Naquele ano o presidente do júri foi o francês Jean-Marie Dru, que tinha acabado de vender sua agência (acho que se chamava BDDP) para a TBWA, da qual se tornara presidente internacional (ou seja, presidente de todas as TBWAs do mundo menos a dos Estados Unidos). Ao longo dos dias de julgamento, o nervosismo de Tomás com suas duas preocupações foi diminuindo de forma muito consistente. Primeiro porque a DM9 performava de forma incrível no Press and Poster e tudo levava a crer que pela primeira vez uma agência brasileira seria eleita a Agência do Ano (como de fato o foi). Segundo, porque o inglês “oficializado” pelo presidente do júri, se não era o macarrônico, era o croassônico – uma derivação da língua inglesa usualmente falada unicamente pelos franceses (para uma rápida iniciação no inglês croassônico reveja “A Pantera Cor de Rosa” com Steve Martin e seu “I would like to buy a hamburguer”).

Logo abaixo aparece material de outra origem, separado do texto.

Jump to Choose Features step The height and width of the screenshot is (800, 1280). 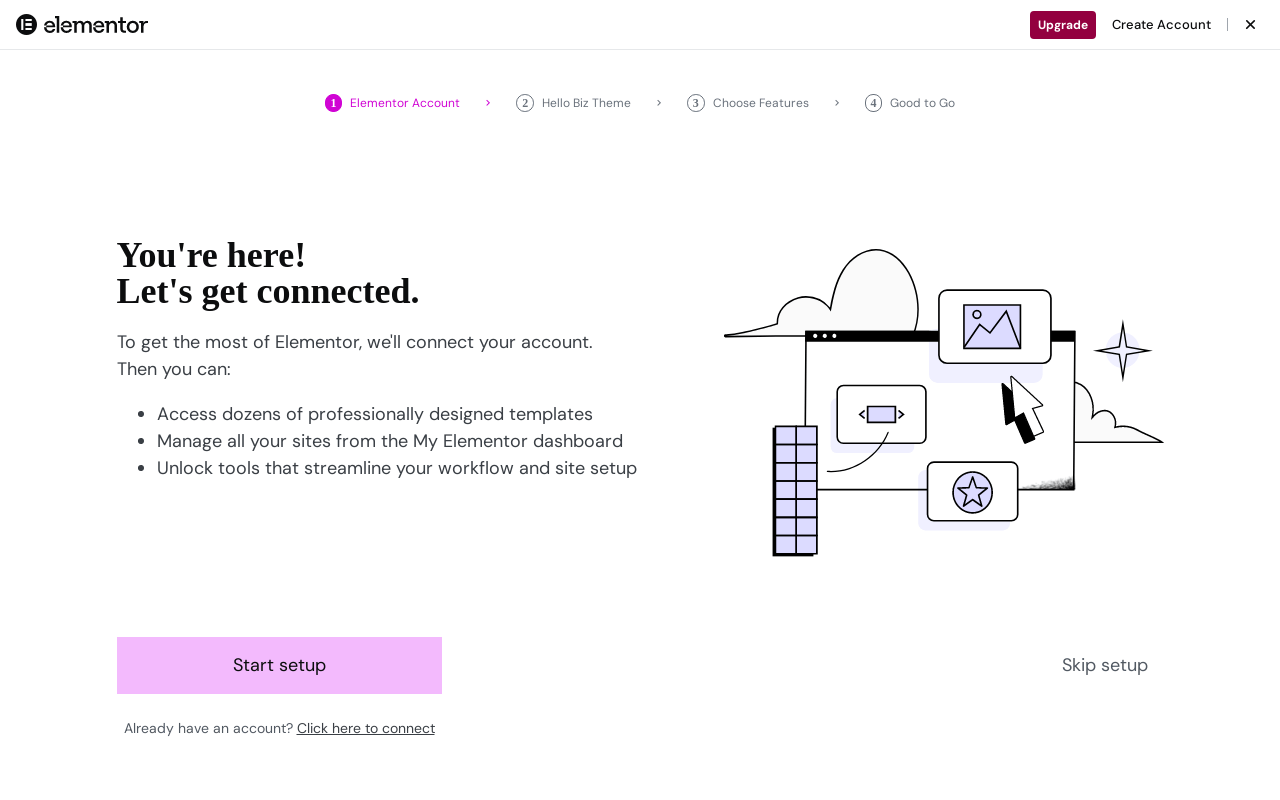tap(760, 103)
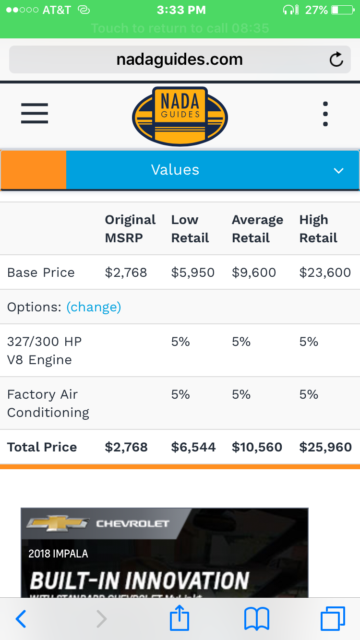Tap the Chevrolet bowtie logo in ad
Screen dimensions: 360x640
click(x=57, y=523)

No último dia de trabalho do júri, com quase tudo definido e o Brasil brilhando como o país mais premiado em mídia impressa, ficou estabelecido que cada jurado poderia, se quisesse, “chamar” uma peça para que um possível upgrade entrasse em julgamento. E foi assim que um ou outro bronze virou prata e algumas poucas pratas se transformaram em ouro. O Tomás, então, decidiu “chamar” um anúncio da Hellmann’s Light da Young, que já era prata, para ouro. Vale repetir: o Brasil naquele ano brilhava e como a DM9 tinha conseguido uma extraordinária pontuação, seria muito difícil que o título de Agência do Ano escapasse do Brasil. Esse nosso desempenho fez com que o júri desenvolvesse um certo biquinho em relação a brasileiros, biquinho esse que se acentuava ainda mais se esse brasileiro fosse da DM9.

Mas não houve biquinho que intimidasse um relaxado e feliz Tomás Lorente. Para o espanhol aquele anúncio tinha que ser ouro e pronto. Assim sendo, ele se levantou e, caprichando no inglês, explicou para o júri, por a + b, porque aquele anúncio brasileiro da Young merecia muito mais do que prata. O presidente do júri, então, pegou o anúncio e depois de um longo discurso em inglês croassônico abriu a votação com a estranhíssima formulação: “Who thinks this silver shouldn’t be gold?”.

Como não existe absolutamente nenhuma diferença de pronúncia entre “should” e “shouldn’t” no inglês croassônico, tenho certeza que foi o argumento do eterno Tomás que fez aqueles braços se levantarem de forma unânime após a maliciosa pergunta. Incluindo o dele.